The gut is often referred to as the second brain, and has a huge role to play in how we exhibit our emotions. “Looking into the connection between the brain and gut,” says Gabrielle, “poor gut health and a low population of healthy gut bacteria has been linked to depression.” However, it’s not just a low microbe population that can trigger mental health – an overpopulation of bad bacteria can also influence mood.
To grow a healthy population of gut bacteria, Gabrielle suggests eating a wide range of healthy plant-based foods that possess high levels of insoluble fibre, such as sauerkraut, kimchi and kefir. Probiotic foods like these help to boost the good bacteria in the gut and help with the digestion process. Another gut-health food? Apples. According to research, an apple a day will enhance the diversity of your gut microbiome, and could contain as much as 100 million bacteria. Maybe they do keep the doctor away after all.
According to life coach Marianna Kilbrun (avogel.co.uk), vitamin D is primarily known as a nutrient, but it’s also classified as a hormone. “This makes it pretty unique,” says Marianna, “especially when you consider that, unlike other vitamins and minerals, our primary source of vitamin D is sunlight.” Almost immediately this creates a connection between having low levels of vitamin D and SAD – both occur when our exposure to sunlight is minimal. In fact, here in the UK, it’s thought that as many as 1 in 5 of us could be suffering from low levels of vitamin D – a worrying statistic, especially when you consider the symptoms of vitamin D deficiency: fatigue, poor immunity, joint pain, muscle pain, low mood and poor bone density. “Eating plenty of leafy greens, eggs, mushrooms, tinned tuna, oysters, sardines and tofu will ensure you’re getting enough vitamin D,” says Gabrielle. However, also consider products fortified with vitamin D such as milk, yoghurt and cereals.
Feeling a little blue? A recent study showed that those who eat a diet rich in vegetables are less likely to report feeling depressed.

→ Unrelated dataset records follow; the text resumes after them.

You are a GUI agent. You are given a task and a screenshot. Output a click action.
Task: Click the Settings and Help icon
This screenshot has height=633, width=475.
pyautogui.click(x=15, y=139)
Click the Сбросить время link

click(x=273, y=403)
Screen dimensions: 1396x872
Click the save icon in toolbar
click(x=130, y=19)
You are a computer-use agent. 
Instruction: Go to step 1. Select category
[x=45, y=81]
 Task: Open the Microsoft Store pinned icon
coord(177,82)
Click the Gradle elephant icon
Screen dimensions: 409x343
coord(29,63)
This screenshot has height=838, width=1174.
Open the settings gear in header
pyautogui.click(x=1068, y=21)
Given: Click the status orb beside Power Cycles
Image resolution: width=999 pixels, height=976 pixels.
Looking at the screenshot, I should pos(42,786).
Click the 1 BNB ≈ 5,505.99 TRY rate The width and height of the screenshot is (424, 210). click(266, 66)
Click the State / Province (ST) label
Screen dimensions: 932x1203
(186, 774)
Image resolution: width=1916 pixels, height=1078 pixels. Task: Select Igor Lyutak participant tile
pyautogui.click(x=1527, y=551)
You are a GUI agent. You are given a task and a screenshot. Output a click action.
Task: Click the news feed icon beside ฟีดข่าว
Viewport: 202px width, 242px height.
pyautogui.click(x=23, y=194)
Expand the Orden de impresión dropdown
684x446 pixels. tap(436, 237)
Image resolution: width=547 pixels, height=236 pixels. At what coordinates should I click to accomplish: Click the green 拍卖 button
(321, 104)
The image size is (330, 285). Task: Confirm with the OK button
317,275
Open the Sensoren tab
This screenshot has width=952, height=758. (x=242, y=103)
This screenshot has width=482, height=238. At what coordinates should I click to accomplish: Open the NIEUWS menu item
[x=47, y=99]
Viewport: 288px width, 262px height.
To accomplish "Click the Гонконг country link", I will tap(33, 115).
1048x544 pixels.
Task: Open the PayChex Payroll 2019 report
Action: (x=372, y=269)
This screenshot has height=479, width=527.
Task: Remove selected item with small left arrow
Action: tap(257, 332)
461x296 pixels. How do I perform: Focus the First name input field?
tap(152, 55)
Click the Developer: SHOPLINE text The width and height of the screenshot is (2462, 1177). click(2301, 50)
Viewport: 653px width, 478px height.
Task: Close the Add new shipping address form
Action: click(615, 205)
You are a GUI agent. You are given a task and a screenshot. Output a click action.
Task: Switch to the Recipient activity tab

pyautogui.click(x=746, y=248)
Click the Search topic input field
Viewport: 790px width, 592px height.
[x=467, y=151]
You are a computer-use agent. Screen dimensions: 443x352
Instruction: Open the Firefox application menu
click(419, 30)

As Gabrielle explains: “Leafy green vegetables such as spinach, and kale are low in calories yet bursting with many key vitamins and minerals, including folate – a B vitamin that affects neurotransmitters which are responsible for your mood.”
If you’re experiencing feelings of depression, it may also be down to elevated levels of an enzyme called monoamine oxidase, resulting in lower levels of serotonin and dopamine. “Eating a diet high in fruits and vegetables can reduce the levels of this enzyme and cut the odds of developing depression by as much as 62 percent.,” says Gabrielle. On a simple, practical level, consuming more fruits and vegetables (at least 7 servings a day) increases feelings of happiness, calm and energy and has positive effects on all areas of health including mood, which may spill over into the next day, too!
Research has shown that a daily one-hour walk in the middle of the day could be as helpful as light treatment for coping with the winter blues. To keep things interesting, try going on an ‘awe walk’ and look out for things to be amazed by.
Go outdoors in natural daylight as much as possible, especially at midday and on brighter days. Inside your home, choose pale colours that reflect light from outside, and sit near windows whenever you can.
See the light
Some people find light therapy effective for seasonal depression. One way to get light therapy at home is to sit in front of a light box for up to two hours a day. Light boxes give out very bright light at least 10 times stronger than ordinary home and office lighting.
Take up a new hobby
Keeping your mind active with a new interest can ward off symptoms of SAD. It could be anything, such as singing, knitting, painting, keeping a mindfulness journal, or writing a blog. The important thing is that you have something to look forward to and concentrate on.